▶ Try it:
A word-for-word copy of the data, with no images, is the required answer.

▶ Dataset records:
.....
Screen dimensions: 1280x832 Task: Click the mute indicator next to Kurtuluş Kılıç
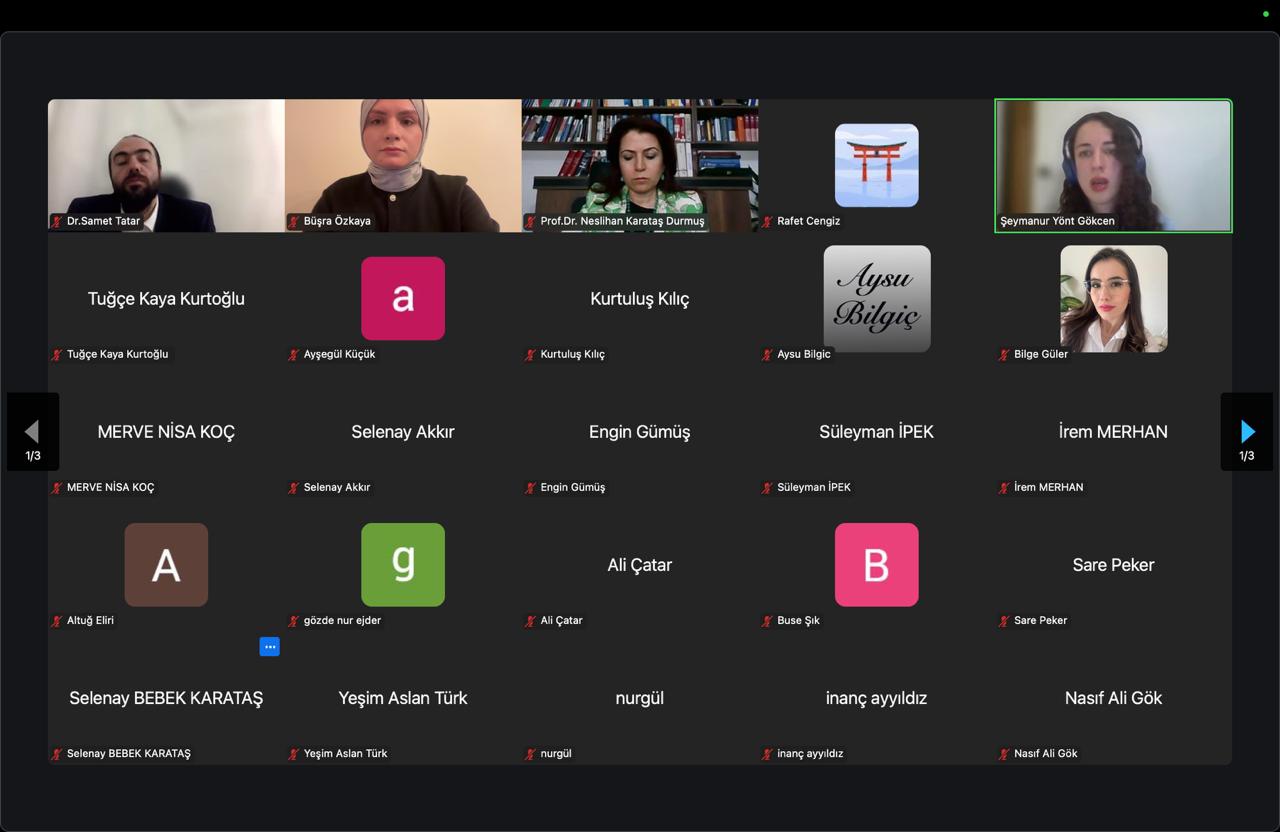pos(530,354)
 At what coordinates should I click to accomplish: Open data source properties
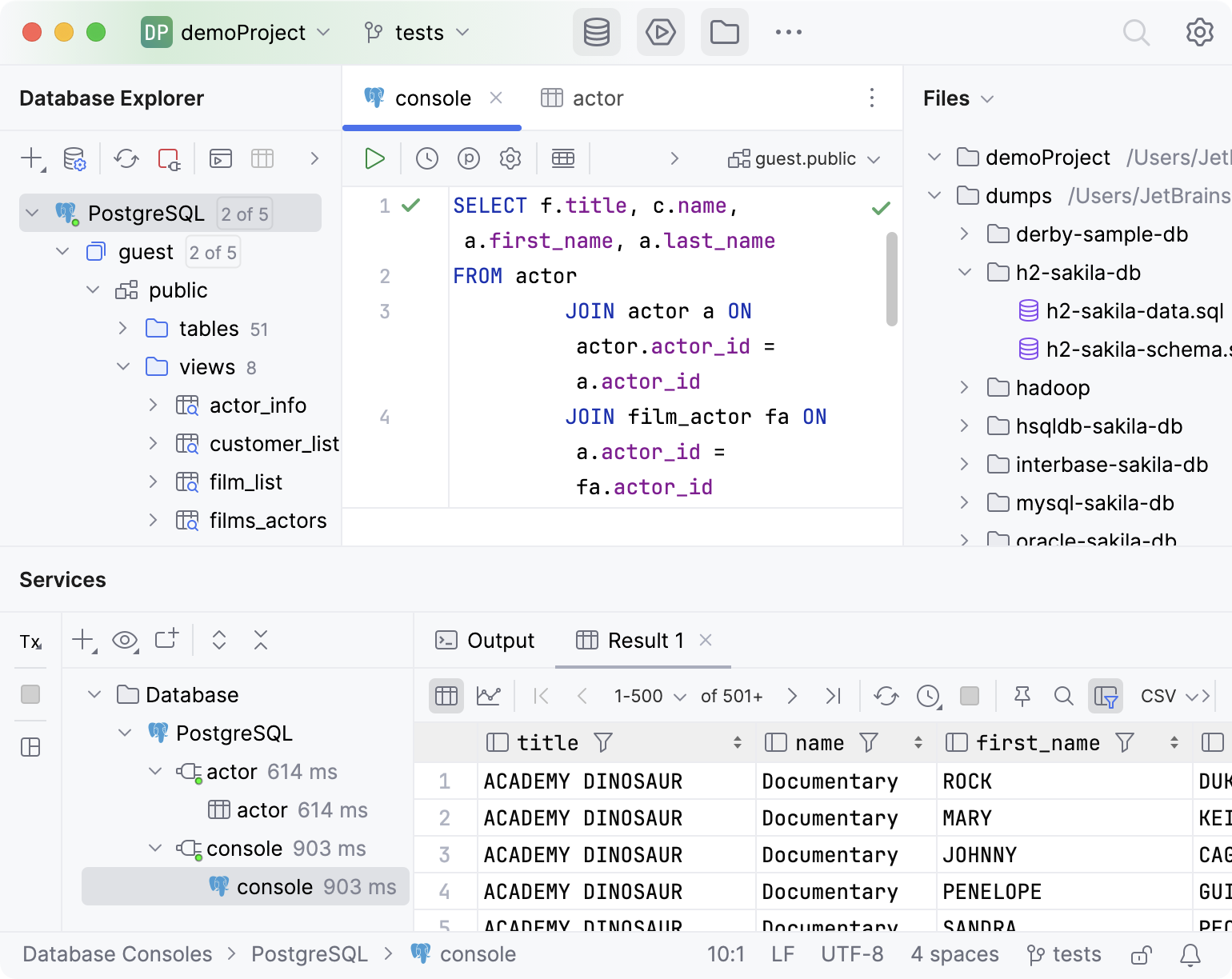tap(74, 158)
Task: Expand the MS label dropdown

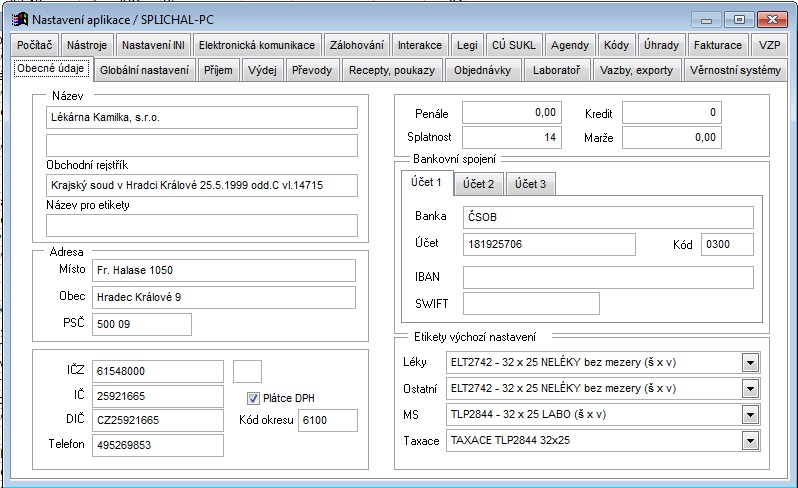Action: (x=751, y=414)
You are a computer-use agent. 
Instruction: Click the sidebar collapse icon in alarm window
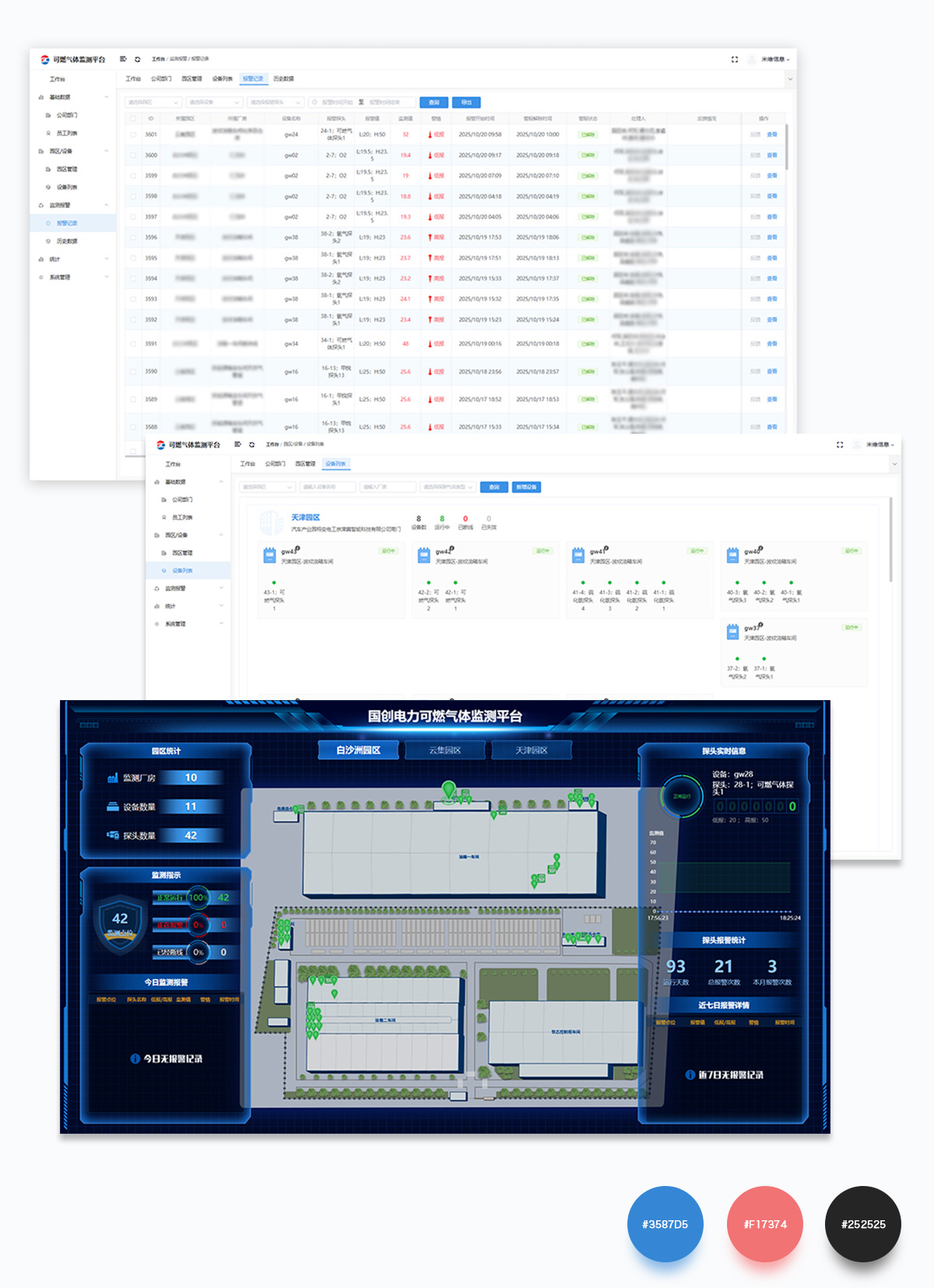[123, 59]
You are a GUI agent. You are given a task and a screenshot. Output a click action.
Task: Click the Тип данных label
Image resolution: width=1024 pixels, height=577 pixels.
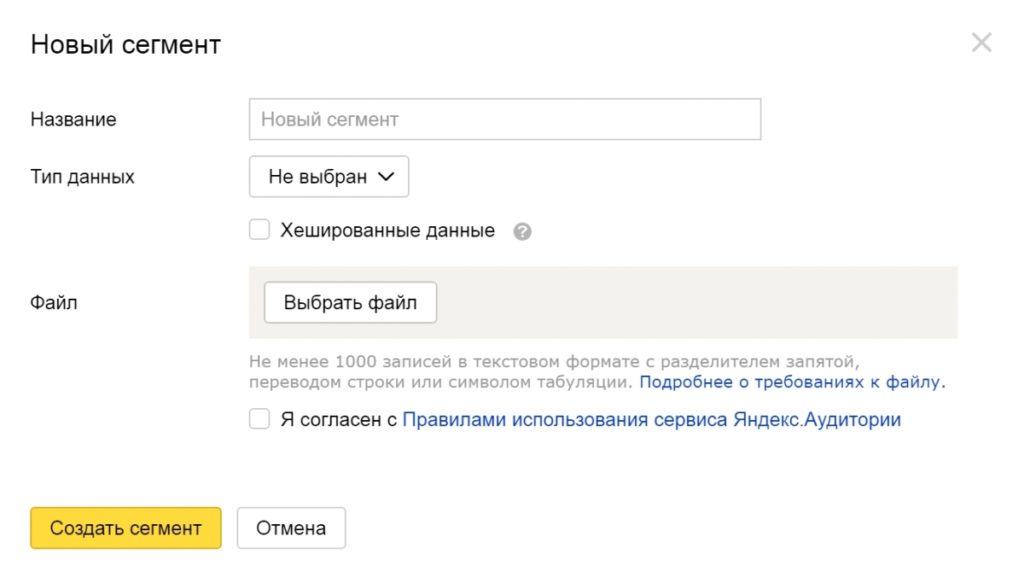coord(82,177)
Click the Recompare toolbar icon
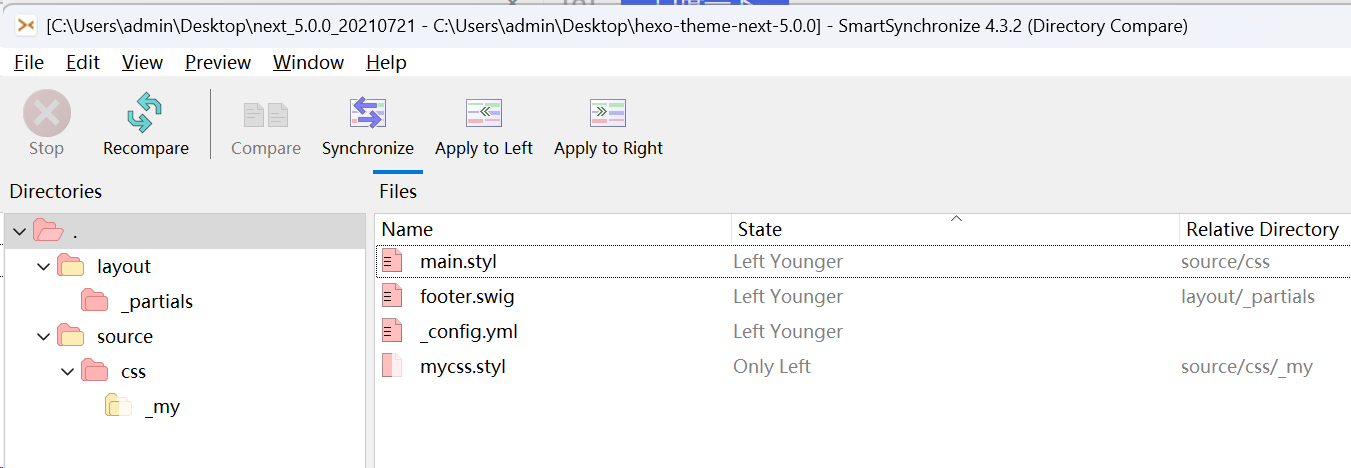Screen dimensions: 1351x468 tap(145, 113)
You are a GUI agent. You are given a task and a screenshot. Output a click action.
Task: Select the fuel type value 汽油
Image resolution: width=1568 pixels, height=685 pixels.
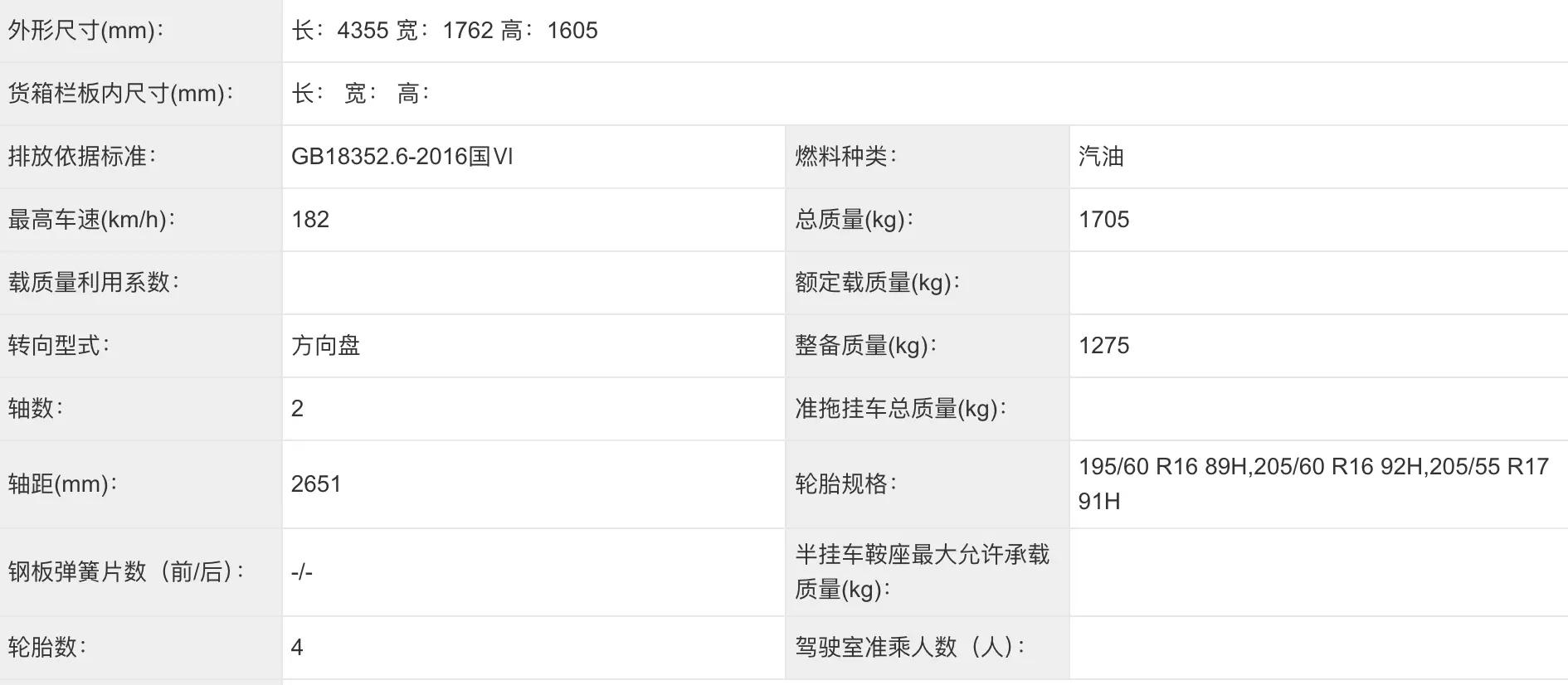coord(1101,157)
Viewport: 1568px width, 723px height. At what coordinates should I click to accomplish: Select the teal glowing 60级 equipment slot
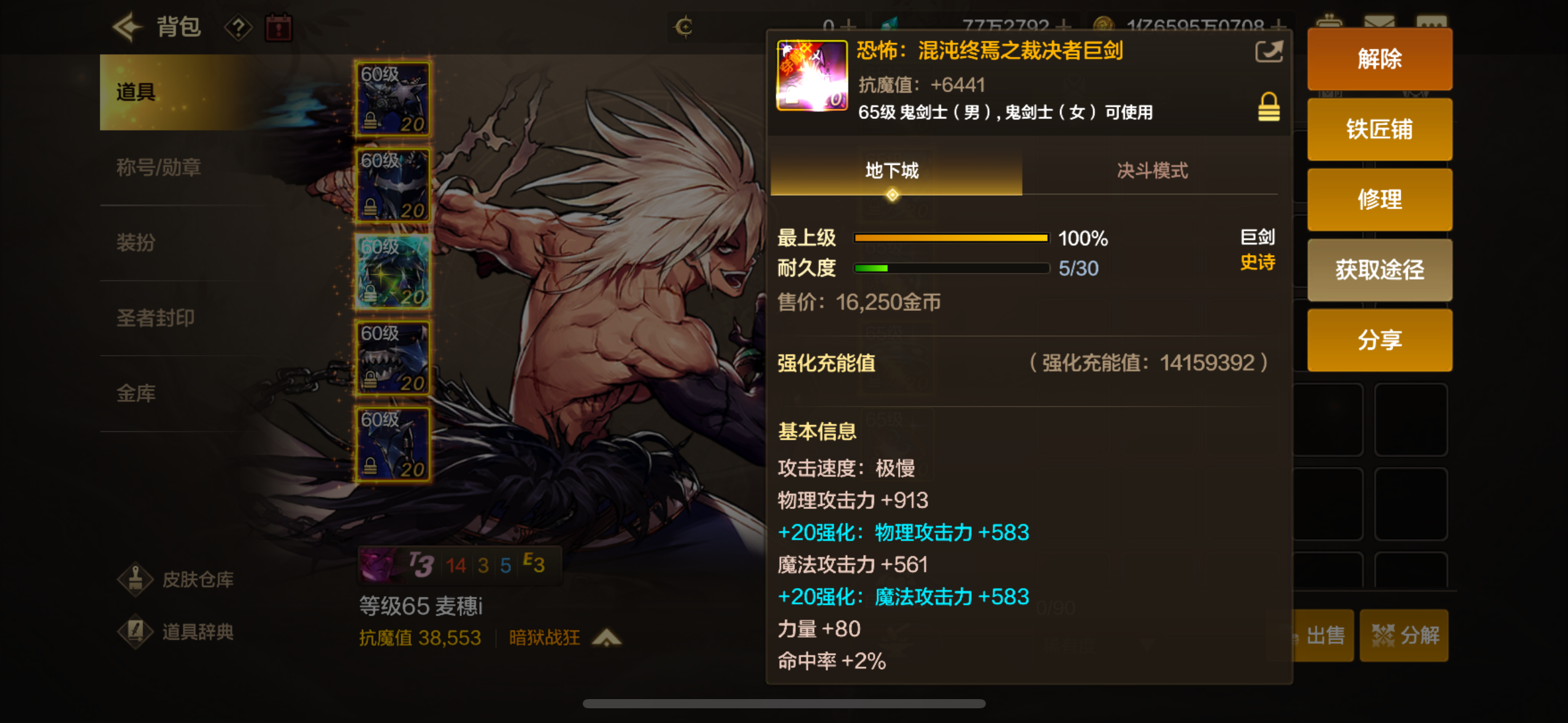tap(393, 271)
.....
▶ Worked solution:
Screen dimensions: 1280x832 Task: Click the mute indicator next to Kurtuluş Kılıç
pos(530,354)
 At what coordinates should I click to accomplish: Open data source properties
tap(74, 158)
Task: Expand the MS label dropdown

Action: (x=751, y=414)
You are a computer-use agent. 
Instruction: Click the sidebar collapse icon in alarm window
[123, 59]
You are a GUI agent. You are given a task and a screenshot. Output a click action.
Task: Click the Тип данных label
Image resolution: width=1024 pixels, height=577 pixels.
coord(82,177)
Click the Recompare toolbar icon
Screen dimensions: 1351x468 tap(145, 113)
You are a GUI agent. You are given a task and a screenshot. Output a click action.
Task: Select the fuel type value 汽油
Image resolution: width=1568 pixels, height=685 pixels.
coord(1101,157)
Viewport: 1568px width, 723px height. At what coordinates should I click to accomplish: Select the teal glowing 60级 equipment slot
tap(393, 271)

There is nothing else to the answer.